Classification, Comparative Analysis, Geo spatial Analysis

Feature Type

Factor, Integer, Numeric

Instances

1259 records

Features

9

Has Missing Values?

Yes

Variables

Variable Name Role Type Description Units Missing Values
business_name Feature Character Name of the Indigenous business – Yes
city Feature Character City or town where the business is located – Yes
latitude Feature Numeric Latitude coordinate of the business location Decimal Degrees Yes
longitude Feature Numeric Longitude coordinate of the business location Decimal Degrees Yes
region Feature Factor Geographical region of British Columbia where the business operates – No
type Feature Factor Ownership type of the business (e.g., Private, Community Owned, Partnership) – Yes
industry_sector Feature Factor Industry classification based on NAICS or a similar standard – Yes
year_formed Feature Numeric Year in which the business was established Year Yes
number_of_employees Feature Factor Size category representing the number of employees (e.g., “1 to 4”, “10 to 19”) – Yes

Key Features of the Data set

The data set offers rich, structured information about Indigenous-owned businesses in British Columbia.

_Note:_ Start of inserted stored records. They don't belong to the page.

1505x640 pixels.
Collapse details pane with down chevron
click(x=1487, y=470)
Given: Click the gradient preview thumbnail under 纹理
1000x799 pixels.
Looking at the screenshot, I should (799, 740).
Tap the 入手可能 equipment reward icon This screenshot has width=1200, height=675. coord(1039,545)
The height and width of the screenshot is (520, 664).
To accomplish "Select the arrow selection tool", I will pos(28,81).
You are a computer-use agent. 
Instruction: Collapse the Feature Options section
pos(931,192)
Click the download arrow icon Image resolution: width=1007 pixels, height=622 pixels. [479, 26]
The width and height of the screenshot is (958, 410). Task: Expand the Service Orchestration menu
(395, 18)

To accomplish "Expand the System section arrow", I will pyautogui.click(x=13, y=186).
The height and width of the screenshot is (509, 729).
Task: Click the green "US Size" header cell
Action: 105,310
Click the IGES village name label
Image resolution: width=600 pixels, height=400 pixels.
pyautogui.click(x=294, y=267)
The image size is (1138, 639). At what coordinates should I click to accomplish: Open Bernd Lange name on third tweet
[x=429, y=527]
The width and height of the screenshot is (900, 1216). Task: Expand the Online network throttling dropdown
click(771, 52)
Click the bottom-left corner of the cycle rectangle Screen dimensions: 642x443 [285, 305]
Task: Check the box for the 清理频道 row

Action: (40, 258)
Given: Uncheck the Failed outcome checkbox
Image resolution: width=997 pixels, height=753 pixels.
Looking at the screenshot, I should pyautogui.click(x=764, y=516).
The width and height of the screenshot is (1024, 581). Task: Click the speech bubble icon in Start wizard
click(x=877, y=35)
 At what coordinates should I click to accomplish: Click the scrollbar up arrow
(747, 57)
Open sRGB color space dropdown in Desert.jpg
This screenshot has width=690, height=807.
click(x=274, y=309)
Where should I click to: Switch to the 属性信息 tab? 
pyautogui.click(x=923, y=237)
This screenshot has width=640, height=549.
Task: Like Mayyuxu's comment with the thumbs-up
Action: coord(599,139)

The key fields are:

  • Business Name: The official name of the business. It serves as the primary identifier for each entry in the data set.

  • City: The city or town where the business is physically located.

  • Latitude & Longitude: Geographic coordinates that allow for mapping and spatial analysis. Useful for geo visualizations and regional studies.

  • Region: A broader classification of the business’s location within British Columbia (e.g., Northeast, Thompson/Okanagan). Helps in regional economic analysis.

  • Type: Indicates the business ownership or structure, such as “Private Company,” “Community owned” etc

  • Industry Sector: The NAICS (North American Industry Classification System) code and description that categorize the business’s industry.

  • Year Formed: The year the business was established, which can be used to analyze trends in Indigenous entrepreneurship over time.

  • Number of Employees: A range representing the workforce size, such as “1 to 4” or “5 to 9”. This gives a sense of business scale and economic impact.

Purpose and Use Case

The purpose of this document is to:

  • Explore the growth and economic contributions of Indigenous businesses.
  • Analyze key challenges and opportunities they face.
  • Demonstrate how data can support policy and development decisions.

Case Study

Objective

Which regions in British Columbia have the highest density of Indigenous-owned businesses, and how do industry sectors vary across these clusters?

The goal is to explore the geographic and economic distribution of Indigenous businesses using attributes such as region, city, and industry sector. We apply clustering techniques to identify natural groupings of businesses based on their geo spatial coordinates and sectoral attributes. This helps reveal regional concentrations, uncover potential economic hubs, and provide insights for targeted policy or investment strategies.

Analysis

Loading Libraries

library(diversedata) 
library(tidyverse)  # Loads dplyr, tidyr, stringr, ggplot2, etc.
library(infer)      # For chi-square test
library(dbscan)     # For clustering
library(leaflet)    # For interactive maps
library(treemapify) # For creating treemaps

1. Data Cleaning & Processing

To ensure the quality and consistency of the data set, several pre-processing steps were done:

  • Removed records with missing geographic coordinates: These records were excluded since latitude and longitude are crucial for spatial mapping and regional distribution analysis.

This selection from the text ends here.